Climbing Gorra Blanca is an unvaluable experience for the beauty of the mountain and the outstanding views over the Campo de Hielo Sur. Gorra Blanca is a relatively easy mountain to climb, the access is easy (the mountain is just on the edge of the ice-field) but the weather conditions can be severe and even in summer several days or weeks waiting for a window of good weather could be necessary.
Gorra Blanca is almost covered of snow and ice and the summit are got a rounded shape that justifies the name of the mountain (Gorra Blanca for White Hut in spanish).
De Agostini tried to climb the mountain in 1935 but the first succesful ascend was achieved the 12th January 1964 by the Argentinian climbers Augusto Mengele and Pedro Skvarca. The mountain is these days commonly climbed but fare from being busy.
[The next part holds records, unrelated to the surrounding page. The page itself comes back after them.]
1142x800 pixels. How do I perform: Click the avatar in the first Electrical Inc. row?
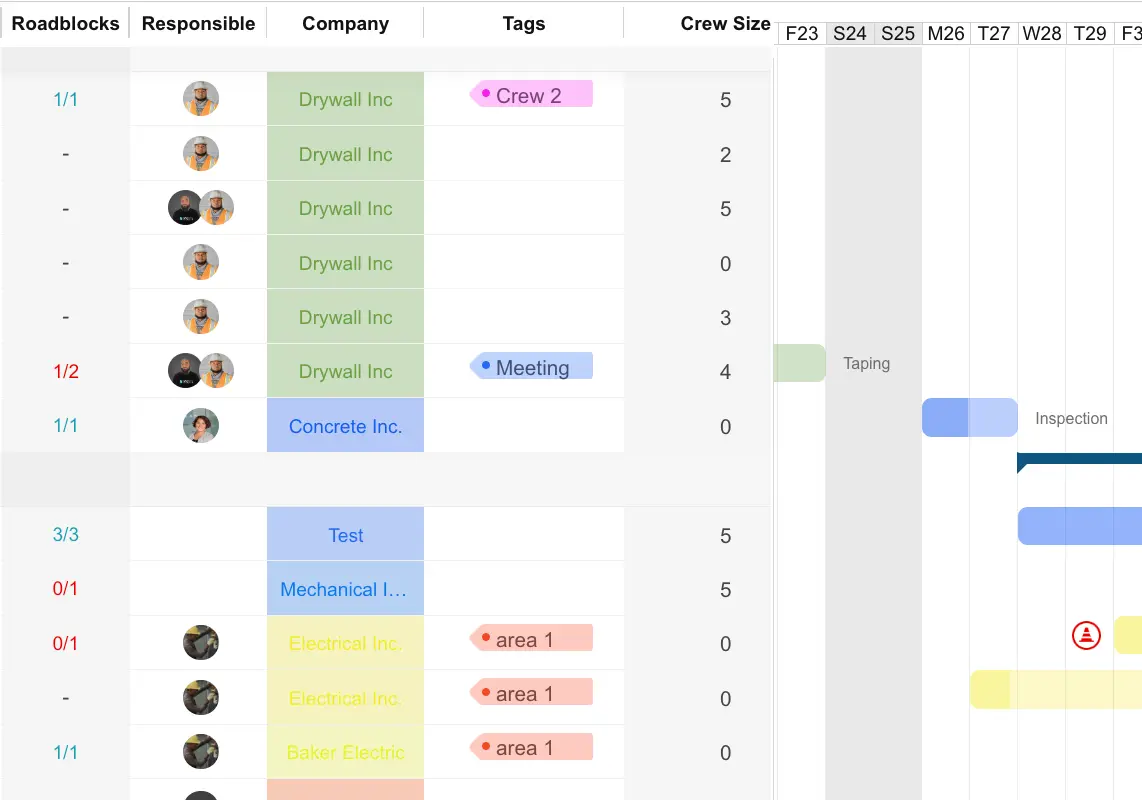click(x=200, y=643)
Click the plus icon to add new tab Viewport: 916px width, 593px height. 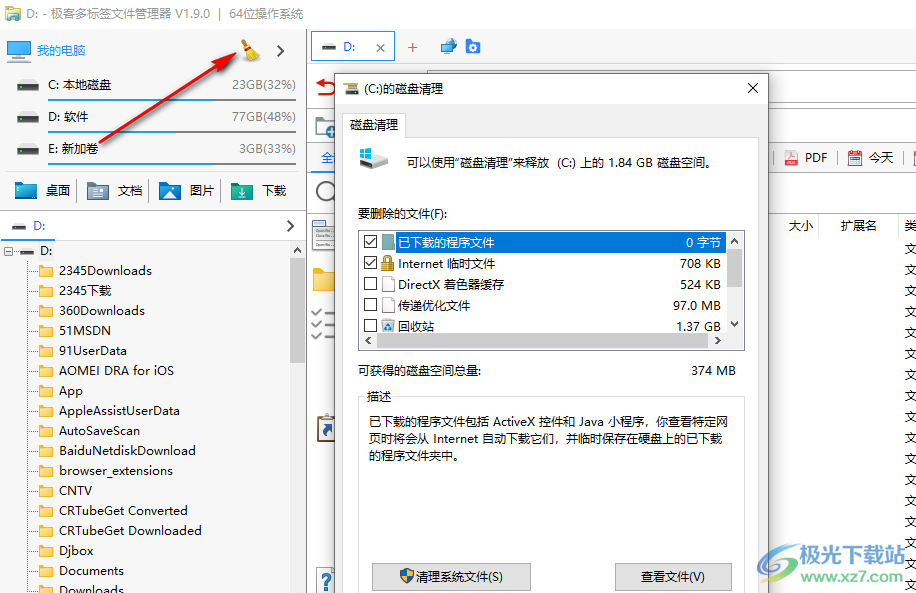(413, 47)
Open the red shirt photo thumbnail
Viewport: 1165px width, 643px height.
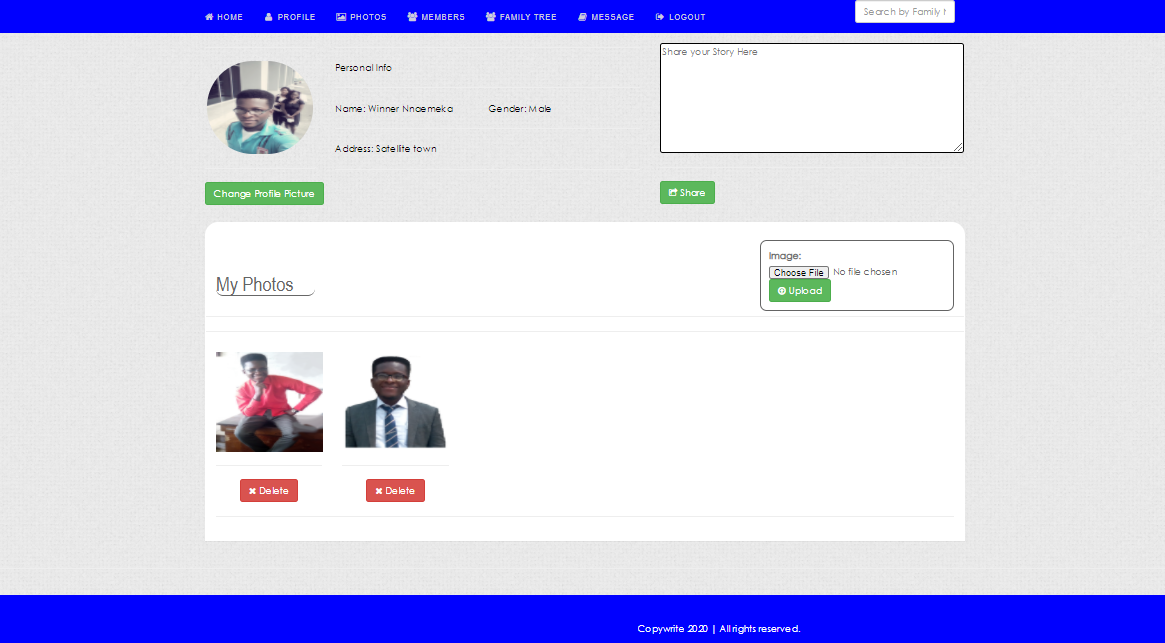click(269, 402)
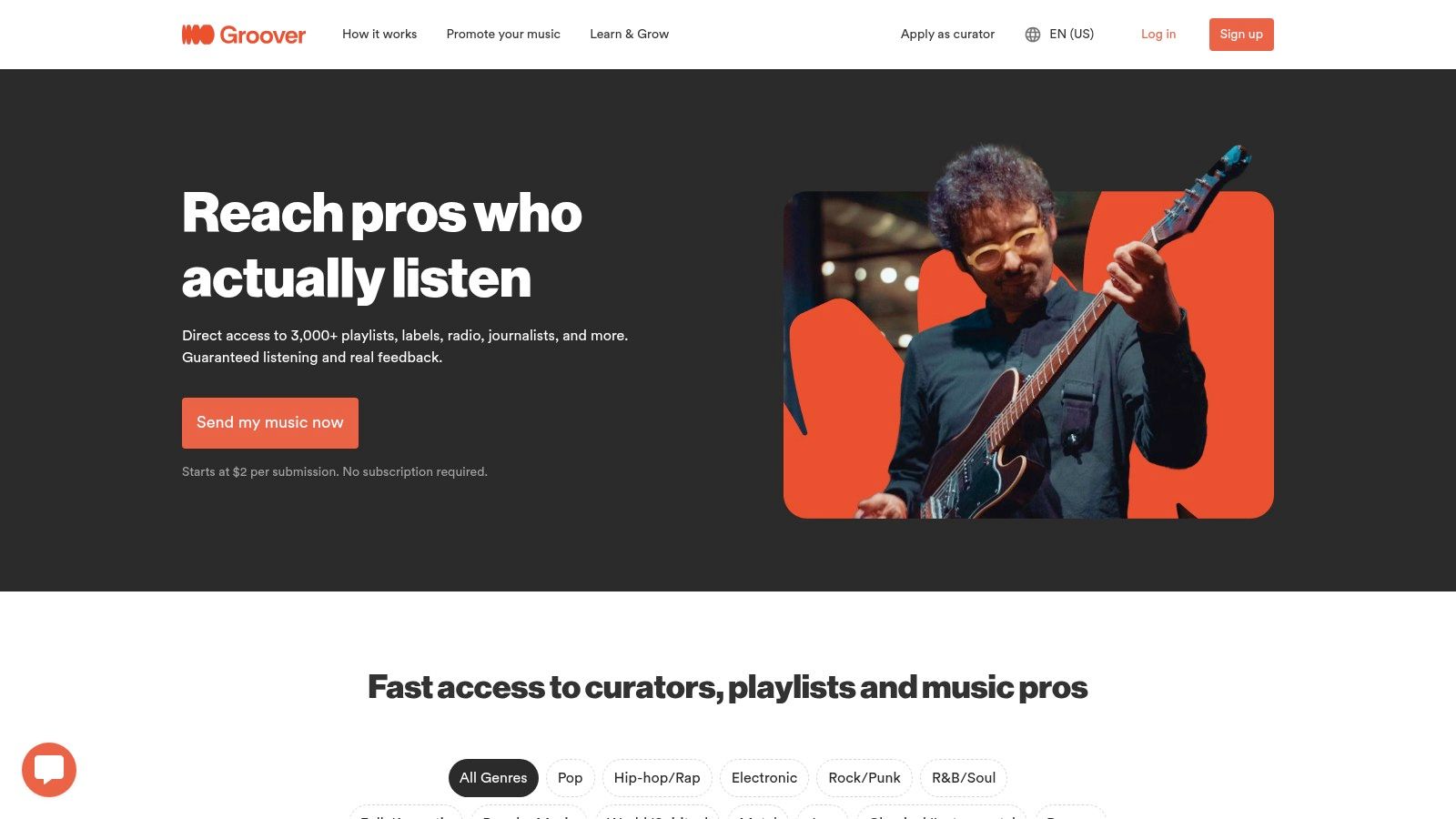1456x819 pixels.
Task: Click the Reach pros who actually listen heading
Action: 382,246
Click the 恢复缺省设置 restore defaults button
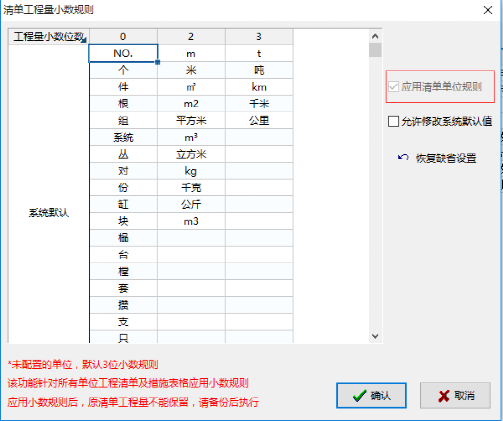 (437, 158)
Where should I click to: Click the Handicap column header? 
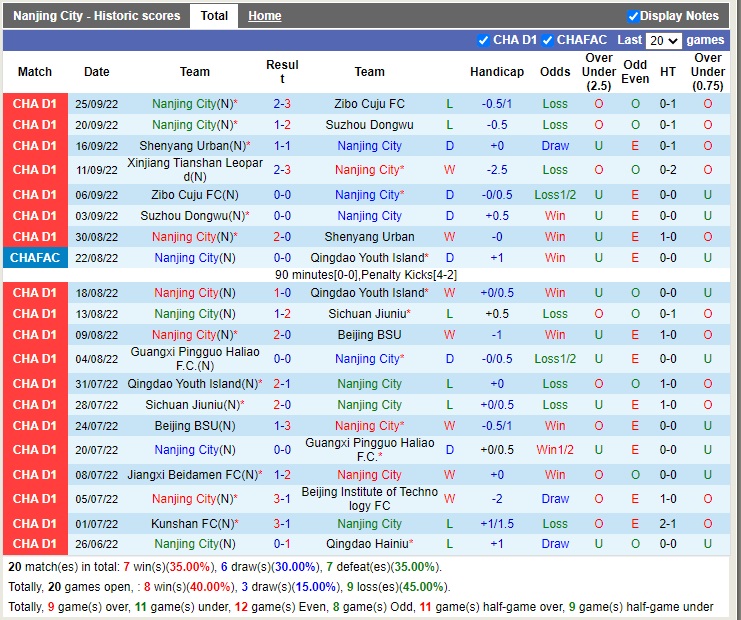click(x=497, y=72)
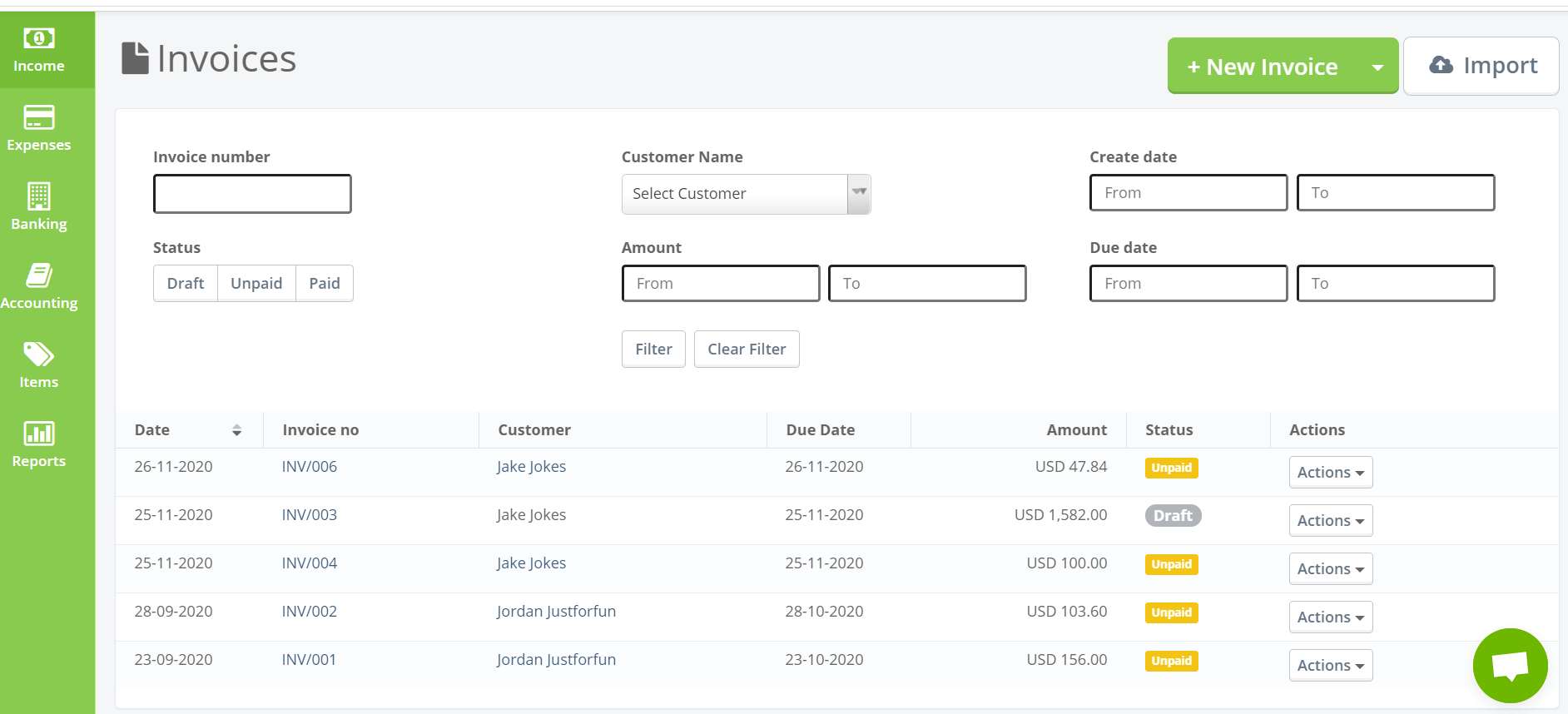
Task: Open the Income section icon
Action: [39, 38]
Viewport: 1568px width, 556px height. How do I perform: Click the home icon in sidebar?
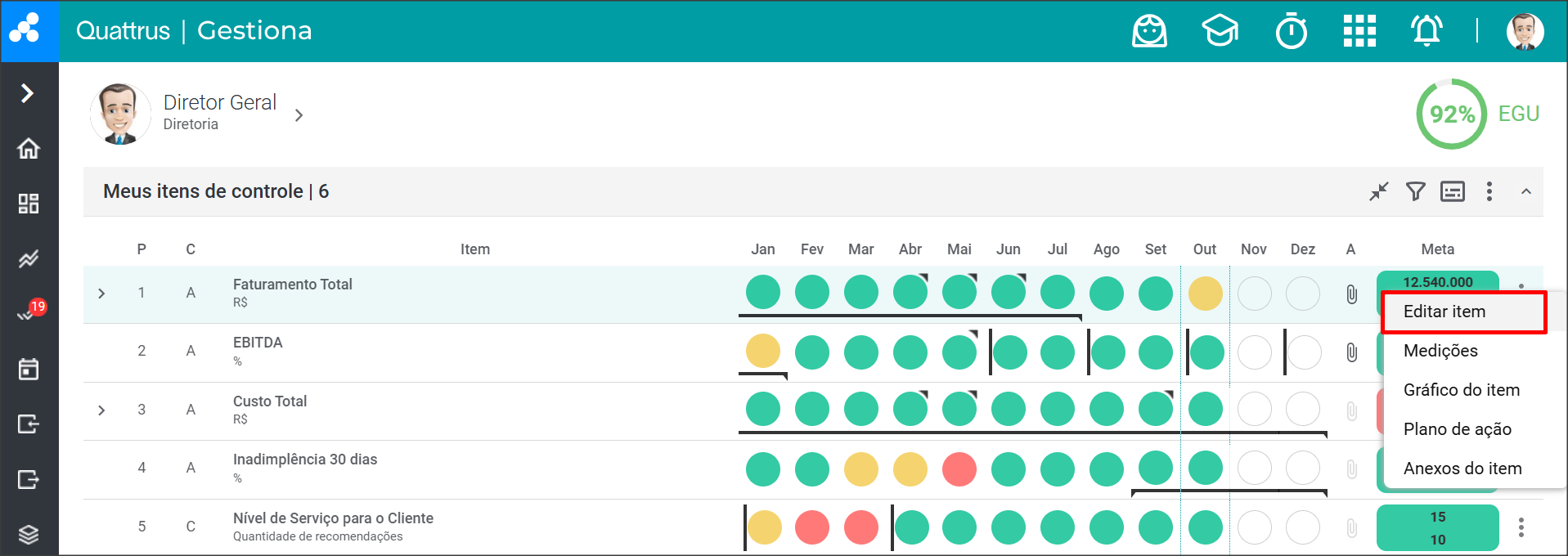[29, 149]
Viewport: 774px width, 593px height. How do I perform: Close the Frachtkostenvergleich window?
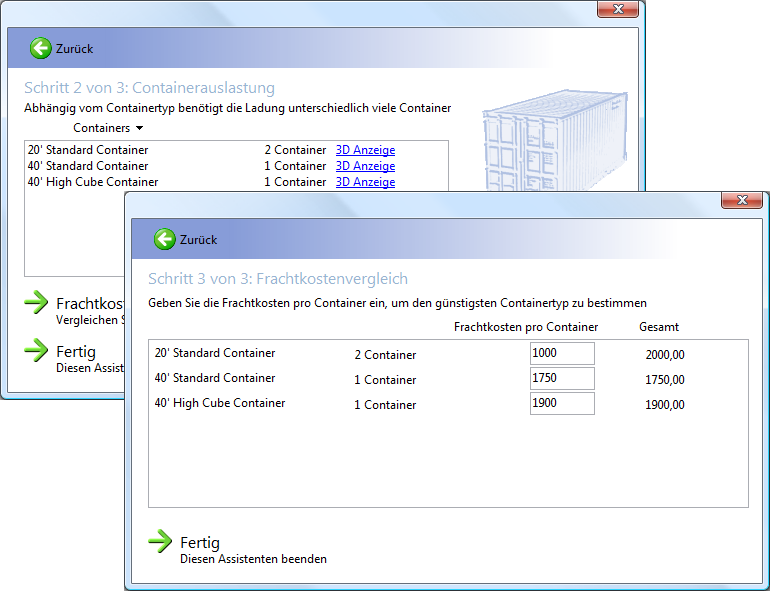[742, 200]
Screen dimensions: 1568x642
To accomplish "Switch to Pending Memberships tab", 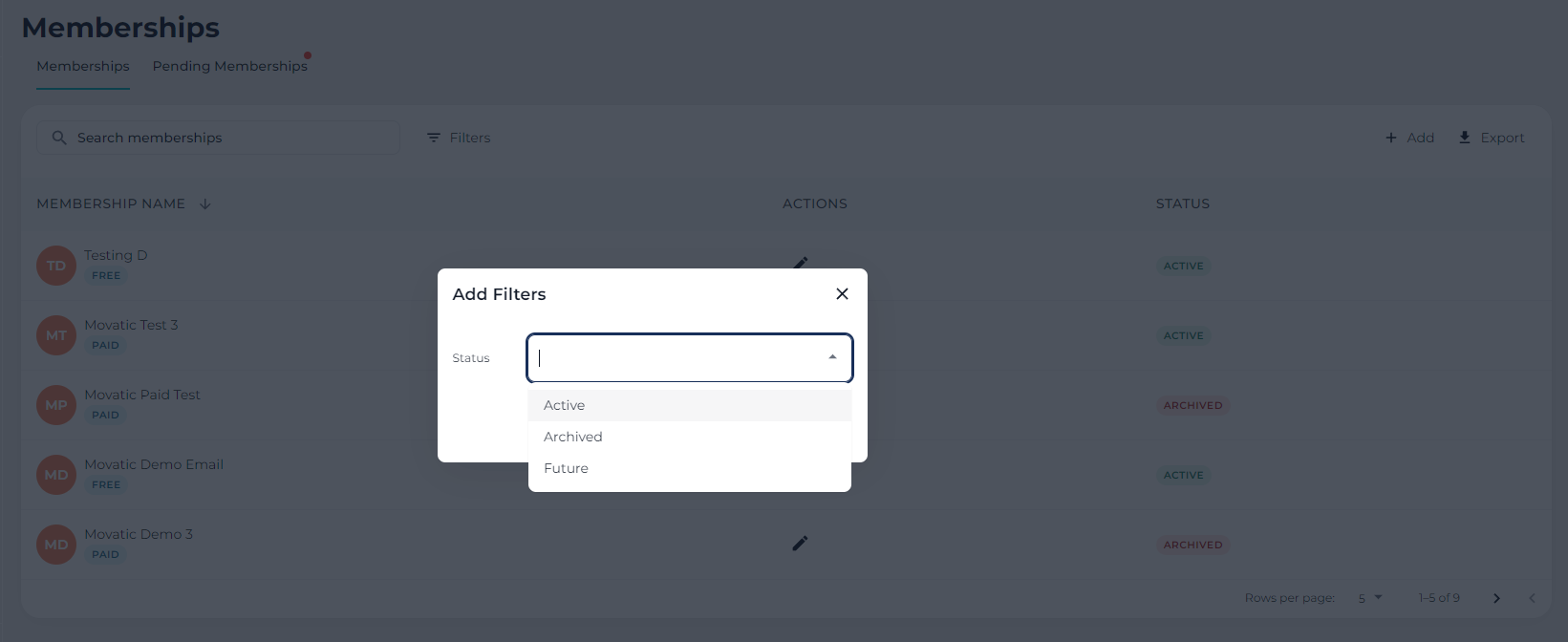I will point(230,66).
Typically the climb of Gorra Blanca is part of a short traverse of the Campo de Hielo Sur. Excluding the climb of Gorra Blanca the trek takes about 5 days, starts and ends and in El Chalten with an anti-clockwise direction (El Chalten --> Piedra del Fraile Camp --> Paso Marconi -> Traverse of the glacier (2-3 days) --> Paso del Viento --> El Chalten).
Good navigation skills are ESSENTIAL when traversing the Campo de Hielo Sur. The climb of Gorra Blanca by its normal route is mrelatively easy and require limited proficiency with ice-tools but good knowledge of crevasse rescue.
The only reasonable approach is from the Argentinian village of El Chalten. El Chalten can be reached from El Calafate with a 4 hours long journey by bus (frequent services in summer). El Calafate in the main gateway for the main tourist attractions of Argeninian Southern Patagonia and can be reached with a long journey bus from Buenos Aires (48 hours, change in Rio Gallegos) or by flight (3 hours journey, but this option is very expensive during the tourist season). Once in El Chalten (all facilities available) the first step is to get to the camp of Piedra del Fraile. This place is about 6 hours trekking from El Chalten but this distance can be shortened to 3 hours taking a private transportation (bus or taxi) untill the closest road, now paved.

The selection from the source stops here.